UniversCiné nous a apporté toute son expérience, son savoir accumulé pour trouver les bonnes solutions techniques. Alain Rocca est très rapidement allé voir le CNC pour leur expliquer le projet et leur demander de l’aide car nous n’avions pas d’investisseur privé pour développer le site. Le CNC a fait le chèque qui a permis de développer le site et de financer le démarrage. Nous, réalisateurs, sommes totalement bénévoles mais nous avons embauché une personne pour les aspects techniques et une autre pour les questions juridiques, pour négocier les droits des films. C’est un énorme travail juridique, il faut convaincre les ayants droits un par un, sur un modèle de partage des recettes. Quand il s’agit de films très connus ils demandent souvent des minimums garantis qu’on ne peut pas donner, il faut donc leur expliquer le projet, négocier, tenter de leur faire comprendre que c’est important symboliquement. Et comme l’amour du cinéma est quand même une chose assez largement partagée, il arrive qu’on rencontre des gens qui trouvent des solutions en acceptant de déroger à leurs critères habituels. Un moment très important pour LaCinetek a été l’accord passé avec Warner pour son catalogue, c’est le plus beau catalogue américain, tout Kubrick, tout Minelli, tout Eastwood, c’est 120 films énormes.

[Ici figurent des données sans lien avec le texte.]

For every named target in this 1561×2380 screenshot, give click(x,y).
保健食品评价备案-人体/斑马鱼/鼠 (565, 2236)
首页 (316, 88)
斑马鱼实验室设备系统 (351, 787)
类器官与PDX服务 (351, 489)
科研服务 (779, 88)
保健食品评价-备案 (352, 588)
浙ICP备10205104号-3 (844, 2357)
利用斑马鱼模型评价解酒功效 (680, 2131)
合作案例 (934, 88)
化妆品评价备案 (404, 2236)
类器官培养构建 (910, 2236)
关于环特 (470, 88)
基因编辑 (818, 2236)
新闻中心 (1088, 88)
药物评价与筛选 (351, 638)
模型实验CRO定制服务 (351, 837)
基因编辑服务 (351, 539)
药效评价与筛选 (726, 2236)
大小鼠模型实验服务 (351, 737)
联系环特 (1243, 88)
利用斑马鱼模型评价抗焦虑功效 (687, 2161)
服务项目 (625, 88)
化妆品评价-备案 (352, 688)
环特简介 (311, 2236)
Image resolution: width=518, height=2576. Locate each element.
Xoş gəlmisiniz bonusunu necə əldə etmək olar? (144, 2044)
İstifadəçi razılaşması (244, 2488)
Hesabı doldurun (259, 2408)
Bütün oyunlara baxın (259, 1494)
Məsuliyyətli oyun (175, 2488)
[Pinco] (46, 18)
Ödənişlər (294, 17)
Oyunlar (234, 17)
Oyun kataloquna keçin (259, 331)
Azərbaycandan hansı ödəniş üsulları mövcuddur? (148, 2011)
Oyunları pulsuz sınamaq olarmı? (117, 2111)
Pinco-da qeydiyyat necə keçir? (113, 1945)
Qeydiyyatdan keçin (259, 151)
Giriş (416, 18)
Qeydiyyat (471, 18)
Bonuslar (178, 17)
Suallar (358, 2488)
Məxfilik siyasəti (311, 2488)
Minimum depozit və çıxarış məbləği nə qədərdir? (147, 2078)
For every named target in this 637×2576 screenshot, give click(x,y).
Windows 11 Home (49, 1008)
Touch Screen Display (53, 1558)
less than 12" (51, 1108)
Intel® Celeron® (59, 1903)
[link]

Au-delà de LaCinetek, comment vous et les autres réalisateurs impliqués dans le projet, analysez-vous les changements aussi rapides que profonds qui affectent l’économie du cinéma, avec l’apparition de nouveaux acteurs comme Netflix ou Amazon et l’affaiblissement du rôle des chaines de télévision ?
Personne ne sait vraiment ce qui va se passer… On ne peut que suivre les développements, et se demander ce qui se passerait, par exemple, si Canal allait vraiment très mal et décidait de tout arrêter d’ici trois ans. Ce serait un terrible coup de tonnerre, il faudrait réinventer une grande partie du système. Car jusqu’à présent les grosses plateformes américaines ne veulent pas entrer dans le système du fond de soutien et de la taxation, c’est-à-dire dans ce qui constitue le socle de l’économie du cinéma en France depuis la création du CNC. Jusqu’alors le CNC était toujours parvenu à intégrer, au fur et à mesure, les nouveaux acteurs qui apparaissaient, sur la base de taxes très faibles. Mais cette fois Netflix ne veut absolument pas en entendre parler et Amazon encore moins… Alors, plus il y aura d’acteurs « vertueux », de plateformes solides qui veulent bien jouer le jeu et qui mettent des minimums garantis dans les films importants mieux on se portera. Je n’ai pas envie de désespérer Billancourt mais la période est très rude. Les films d’auteurs qui faisaient 500 000 entrés il y a dix ou quinze ans n’en font plus que 300 000 aujourd’hui, et encore c’est vraiment l’exception. Ce n’est pas une économie viable dès qu’un film coûte un peu cher. La chose sur laquelle j’ai fondé tout mon rapport amoureux au cinéma, le fameux « film du milieu », c’est-à-dire le film à la fois ambitieux artistiquement et accessible à un public assez large, qui était vraiment la constitution même du cinéma français via ses auteurs les plus répertoriés,Truffaut par exemple ou Resnais, ce n’est à peu près plus possible aujourd’hui. Seuls deux ou trois réalisateurs peuvent encore y prétendre, Ozon et Audiard qui peuvent à la fois faire des entrées et conserver les ambitions artistiques… Donc cette chose qui était la règle, qui allait de soi pour tout le monde est devenue l’exception. Et ça, pour quelqu’un comme moi, c’est compliqué à accepter. Me dire que je vais passer deux ans à faire un film, me rendre malade et à l’arrivée faire très peu d’entrée, mettre mon producteur en péril… Ce sont des questions compliquées. Sauf à se dire qu’il ne faut plus faire que des petits films, dans une économie de contrebande. C’est une chose dont on ne se parle pas trop, entre réalisateurs. Tout le monde fait comme si. Mais en ce moment, quand des réalisateurs se rencontrent, il faut bien avouer qu’ils ne sont pas très en forme.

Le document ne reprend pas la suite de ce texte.